The terms of the Series C Notes also provided that up until
maturity date, the Company cannot enter into any additional, or
modify any existing, agreements with any existing or future
investors that are more favorable to such investor in relation to
the Series D Note holders, unless, the Series C Note holders are
provided with such rights and benefits (“Most Favored Nations
Clause”). As of August 31, 2017, the Company has no Series C
Notes outstanding.
Series D Notes
The Series D convertible notes payable (the “Series D
Notes”) are due and payable 18 months after issuance and bear
interest at 10% per annum. At the election of the
holder, outstanding principal and accrued but unpaid interest under
the Series D Notes is convertible into shares of the
Company’s common stock at a fixed conversion price per share
equal to $1.85. The Series D Notes automatically convert
upon maturity at $1.85 per share if the ten trading days VWAP
immediately preceding maturity is $5.00 or
greater. Additionally, if the Company’s common
shares are up-listed to a senior exchange such as the AMEX or
NASDAQ, all monies due under the Series D Notes will automatically
convert at $1.85 per share.
The terms of the Series D Notes also included the Most Favored
Nations Clause. The Most Favored Nations Clause was viewed as
providing the Series D Note holder with down-round price
protection. As such, the embedded conversion option in the
Series D Note was separately measured at fair value upon issuance,
with subsequent changes in fair value recognized in current
earnings.
On September 30, 2016, the Company amended the Most Favored Nations
Clause of the Series D Notes to restrict the Company from taking
dilutive action without the Series D note holders’ consent,
effectively removing the down-round price protection.
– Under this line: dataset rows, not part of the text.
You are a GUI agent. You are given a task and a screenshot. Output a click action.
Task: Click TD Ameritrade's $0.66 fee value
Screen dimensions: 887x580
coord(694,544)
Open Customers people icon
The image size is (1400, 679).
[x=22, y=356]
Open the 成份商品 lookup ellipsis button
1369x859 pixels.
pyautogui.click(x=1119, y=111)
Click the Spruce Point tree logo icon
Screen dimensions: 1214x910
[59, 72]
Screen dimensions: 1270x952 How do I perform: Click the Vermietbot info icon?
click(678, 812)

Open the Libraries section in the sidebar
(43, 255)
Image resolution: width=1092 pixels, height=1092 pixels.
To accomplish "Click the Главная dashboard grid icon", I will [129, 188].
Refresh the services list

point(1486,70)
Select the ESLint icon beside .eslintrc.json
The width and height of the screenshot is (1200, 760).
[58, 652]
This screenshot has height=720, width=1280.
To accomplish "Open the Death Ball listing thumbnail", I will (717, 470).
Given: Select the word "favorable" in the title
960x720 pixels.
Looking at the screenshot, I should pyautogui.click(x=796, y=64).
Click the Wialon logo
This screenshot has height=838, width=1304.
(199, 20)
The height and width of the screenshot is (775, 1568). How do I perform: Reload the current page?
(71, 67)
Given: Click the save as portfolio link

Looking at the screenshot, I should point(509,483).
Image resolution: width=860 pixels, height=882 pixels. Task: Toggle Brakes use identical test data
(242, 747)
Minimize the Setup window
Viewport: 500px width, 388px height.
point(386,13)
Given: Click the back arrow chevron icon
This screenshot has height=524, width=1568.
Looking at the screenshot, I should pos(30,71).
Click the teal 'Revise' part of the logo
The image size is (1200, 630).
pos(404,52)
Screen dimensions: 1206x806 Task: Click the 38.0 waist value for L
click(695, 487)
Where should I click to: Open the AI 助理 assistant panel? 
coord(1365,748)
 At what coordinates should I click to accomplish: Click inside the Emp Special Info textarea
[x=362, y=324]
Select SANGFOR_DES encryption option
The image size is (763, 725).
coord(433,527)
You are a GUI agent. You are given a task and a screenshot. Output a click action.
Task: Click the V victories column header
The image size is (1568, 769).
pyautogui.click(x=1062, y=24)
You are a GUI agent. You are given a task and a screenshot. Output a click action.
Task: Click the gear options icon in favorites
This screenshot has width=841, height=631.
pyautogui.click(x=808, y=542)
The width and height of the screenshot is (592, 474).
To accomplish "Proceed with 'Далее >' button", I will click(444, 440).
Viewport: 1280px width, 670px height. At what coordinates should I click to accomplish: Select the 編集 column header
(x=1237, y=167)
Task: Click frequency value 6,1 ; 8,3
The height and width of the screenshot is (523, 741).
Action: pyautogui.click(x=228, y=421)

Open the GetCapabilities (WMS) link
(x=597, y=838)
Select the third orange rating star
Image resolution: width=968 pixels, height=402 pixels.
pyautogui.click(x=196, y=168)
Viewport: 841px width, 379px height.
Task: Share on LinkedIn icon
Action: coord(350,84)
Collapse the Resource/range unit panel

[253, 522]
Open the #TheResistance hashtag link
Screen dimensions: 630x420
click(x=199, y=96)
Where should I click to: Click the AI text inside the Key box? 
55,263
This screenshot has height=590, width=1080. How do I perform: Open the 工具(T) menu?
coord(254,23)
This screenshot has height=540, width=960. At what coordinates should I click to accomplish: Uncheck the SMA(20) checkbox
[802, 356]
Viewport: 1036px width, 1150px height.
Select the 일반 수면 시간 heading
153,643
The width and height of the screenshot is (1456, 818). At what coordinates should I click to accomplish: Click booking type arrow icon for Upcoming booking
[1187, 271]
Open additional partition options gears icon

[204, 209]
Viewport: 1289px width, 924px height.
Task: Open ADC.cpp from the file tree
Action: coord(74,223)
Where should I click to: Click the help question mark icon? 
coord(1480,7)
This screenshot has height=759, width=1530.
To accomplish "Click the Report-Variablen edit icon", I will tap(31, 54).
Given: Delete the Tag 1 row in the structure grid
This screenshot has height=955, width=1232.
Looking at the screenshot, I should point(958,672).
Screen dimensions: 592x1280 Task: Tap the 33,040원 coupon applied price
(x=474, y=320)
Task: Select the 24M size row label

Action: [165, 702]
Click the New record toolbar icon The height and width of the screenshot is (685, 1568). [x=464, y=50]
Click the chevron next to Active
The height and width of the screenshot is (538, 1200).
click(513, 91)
At the amendment date, the conversion price of the amended Series D
Notes was below the quoted market price of the Company’s
common stock. As such, the Company recognized a beneficial
conversion feature equal to the intrinsic value of the conversion
price on the amendment date, resulting in a discount to the amended
Series D Notes of $160,000 with a corresponding credit to
additional paid-in capital. The resulting debt discount is
presented net of the related convertible note balance in the
accompanying Condensed Consolidated Balance Sheets and is amortized
to interest expense over the note’s term. As of August 31,
2017, the Company has no Series D Notes outstanding.
Series E Notes
The Series E convertible notes payable (the “Series E
Notes”) are due and payable 18 months after issuance and bear
interest at 10% per annum. At the election of the
holder, outstanding principal and accrued but unpaid interest under
the Series E Notes is convertible into shares of the
Company’s common stock at a fixed conversion price per share
equal to $2.50. The Series E Notes automatically convert
upon maturity at $2.50 per share if the ten trading days VWAP
immediately preceding maturity is $5.00 or
greater. Additionally, if the Company’s common
shares are up-listed to a senior exchange such as the AMEX or
NASDAQ, all monies due under the Series E Notes will automatically
convert at $2.50 per share.
At the issuance date, the conversion price of the Series E Notes
was below the quoted market price of the Company’s common
stock. As such, the Company recognized a beneficial conversion
feature equal to the intrinsic value of the conversion price on the
amendment date, resulting in a discount to the Series E Notes of
approximately $141,000 with a corresponding credit to additional
paid-in capital. The resulting debt discount is presented net of
the related convertible note balance in the accompanying Condensed
Consolidated Balance Sheets and is amortized to interest expense
over the note’s term.
F-25
Secured Convertible Debentures
On November 29, 2016, the Company entered into a securities
purchase agreement with an accredited investor to place Convertible
Debentures (the “Debentures”), which was later amended
on March 7, 2017, with a one-year term in the aggregate principal
amount of up to $4,000,000. On October 3, 2017, the Company amended
the Debentures to extend the maturity date from November 30, 2017
to November 30, 2018 (see Note 11). The initial closing
occurred on November 30, 2016 when the Company issued a Debenture
for $1,500,000 (“Initial Debenture Note”). The
second closing of $1 million was on March 10, 2017
(“Second Debenture Note”), when the registration
statement to register for resale all of the shares of common stock
into which the Debentures may be converted (the “Conversion
Shares”) was filed with the SEC. The remaining balance
of $1.5 million was received on April 6, 2017 (“Third
Debenture Note”), the date the registration statement was
declared effective by the SEC. The Debentures bear interest
at the rate of 5% per annum. In addition, the Company must
pay to an affiliate of the holder a fee equal to 5% of the amount
of the Debenture at each closing.
The Debenture may be converted at any time on or prior to maturity
at the lower of $4.00 or 93% of the average of the four lowest
daily VWAP of the Company’s common stock during the ten
consecutive trading days immediately preceding the conversion date,
provided that as long as the Company is not in default under the
Debenture, the conversion price may never be less than $2.00.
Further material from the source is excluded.